■ **Records excerpted from a collection**:

-=-=-=-=-

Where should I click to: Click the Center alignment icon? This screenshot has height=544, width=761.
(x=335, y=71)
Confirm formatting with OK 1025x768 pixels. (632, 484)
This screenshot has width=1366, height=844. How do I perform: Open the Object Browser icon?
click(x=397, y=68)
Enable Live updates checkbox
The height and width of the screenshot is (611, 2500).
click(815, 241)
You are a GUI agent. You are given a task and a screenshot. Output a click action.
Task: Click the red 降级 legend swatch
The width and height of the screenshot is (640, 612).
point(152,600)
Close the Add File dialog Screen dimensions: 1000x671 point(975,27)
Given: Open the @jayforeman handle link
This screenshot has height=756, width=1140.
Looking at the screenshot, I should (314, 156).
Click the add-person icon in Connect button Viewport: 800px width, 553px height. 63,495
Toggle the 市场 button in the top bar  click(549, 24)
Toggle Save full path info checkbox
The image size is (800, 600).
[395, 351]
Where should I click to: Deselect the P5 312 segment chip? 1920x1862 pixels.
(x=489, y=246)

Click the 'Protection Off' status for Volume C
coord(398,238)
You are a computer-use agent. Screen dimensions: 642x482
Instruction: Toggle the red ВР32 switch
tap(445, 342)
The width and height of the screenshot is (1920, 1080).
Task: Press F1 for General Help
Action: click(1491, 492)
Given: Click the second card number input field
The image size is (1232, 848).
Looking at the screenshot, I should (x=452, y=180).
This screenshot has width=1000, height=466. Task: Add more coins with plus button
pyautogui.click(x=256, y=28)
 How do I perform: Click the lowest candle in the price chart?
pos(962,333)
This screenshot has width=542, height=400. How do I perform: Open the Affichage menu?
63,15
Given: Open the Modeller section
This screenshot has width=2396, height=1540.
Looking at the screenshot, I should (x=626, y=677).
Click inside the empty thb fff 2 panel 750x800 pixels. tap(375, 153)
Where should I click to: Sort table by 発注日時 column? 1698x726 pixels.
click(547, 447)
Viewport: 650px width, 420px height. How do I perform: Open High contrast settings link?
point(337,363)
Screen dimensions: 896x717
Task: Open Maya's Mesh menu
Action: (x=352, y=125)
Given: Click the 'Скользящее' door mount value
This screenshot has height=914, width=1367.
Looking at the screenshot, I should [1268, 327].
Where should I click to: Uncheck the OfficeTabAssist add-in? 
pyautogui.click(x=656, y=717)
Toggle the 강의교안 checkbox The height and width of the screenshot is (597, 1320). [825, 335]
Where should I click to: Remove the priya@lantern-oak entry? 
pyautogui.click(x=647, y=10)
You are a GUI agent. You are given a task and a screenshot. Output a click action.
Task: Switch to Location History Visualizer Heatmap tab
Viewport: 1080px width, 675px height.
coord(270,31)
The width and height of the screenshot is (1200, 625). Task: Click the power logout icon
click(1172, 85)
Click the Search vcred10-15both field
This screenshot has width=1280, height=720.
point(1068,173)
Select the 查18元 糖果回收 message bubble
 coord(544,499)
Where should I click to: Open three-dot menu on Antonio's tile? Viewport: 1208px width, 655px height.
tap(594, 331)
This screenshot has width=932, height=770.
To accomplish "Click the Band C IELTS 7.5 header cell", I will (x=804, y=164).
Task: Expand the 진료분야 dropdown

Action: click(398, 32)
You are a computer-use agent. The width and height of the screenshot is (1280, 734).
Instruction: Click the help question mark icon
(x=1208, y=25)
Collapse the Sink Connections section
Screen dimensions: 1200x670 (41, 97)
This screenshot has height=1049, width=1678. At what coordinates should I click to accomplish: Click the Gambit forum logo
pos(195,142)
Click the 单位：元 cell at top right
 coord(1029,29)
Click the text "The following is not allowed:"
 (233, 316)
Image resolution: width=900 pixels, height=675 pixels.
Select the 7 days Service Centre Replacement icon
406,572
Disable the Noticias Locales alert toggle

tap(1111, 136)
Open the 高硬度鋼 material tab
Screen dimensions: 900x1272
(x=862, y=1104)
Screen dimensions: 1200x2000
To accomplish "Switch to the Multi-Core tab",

-=-=-=-=-

■ **WHAT YOU ARE ASKED TO DO**: In the entries above, find the line with "Toggle the 市场" and the line with "Click inside the", then restate word for word both of them and every line between, with nothing more.

■ **WRITTEN REPLY**:
Toggle the 市场 button in the top bar  click(549, 24)
Toggle Save full path info checkbox
The image size is (800, 600).
[395, 351]
Where should I click to: Deselect the P5 312 segment chip? 1920x1862 pixels.
(x=489, y=246)

Click the 'Protection Off' status for Volume C
coord(398,238)
You are a computer-use agent. Screen dimensions: 642x482
Instruction: Toggle the red ВР32 switch
tap(445, 342)
The width and height of the screenshot is (1920, 1080).
Task: Press F1 for General Help
Action: click(1491, 492)
Given: Click the second card number input field
The image size is (1232, 848).
Looking at the screenshot, I should (x=452, y=180).
This screenshot has width=1000, height=466. Task: Add more coins with plus button
pyautogui.click(x=256, y=28)
 How do I perform: Click the lowest candle in the price chart?
pos(962,333)
This screenshot has width=542, height=400. How do I perform: Open the Affichage menu?
63,15
Given: Open the Modeller section
This screenshot has width=2396, height=1540.
Looking at the screenshot, I should (x=626, y=677).
Click inside the empty thb fff 2 panel 750x800 pixels. tap(375, 153)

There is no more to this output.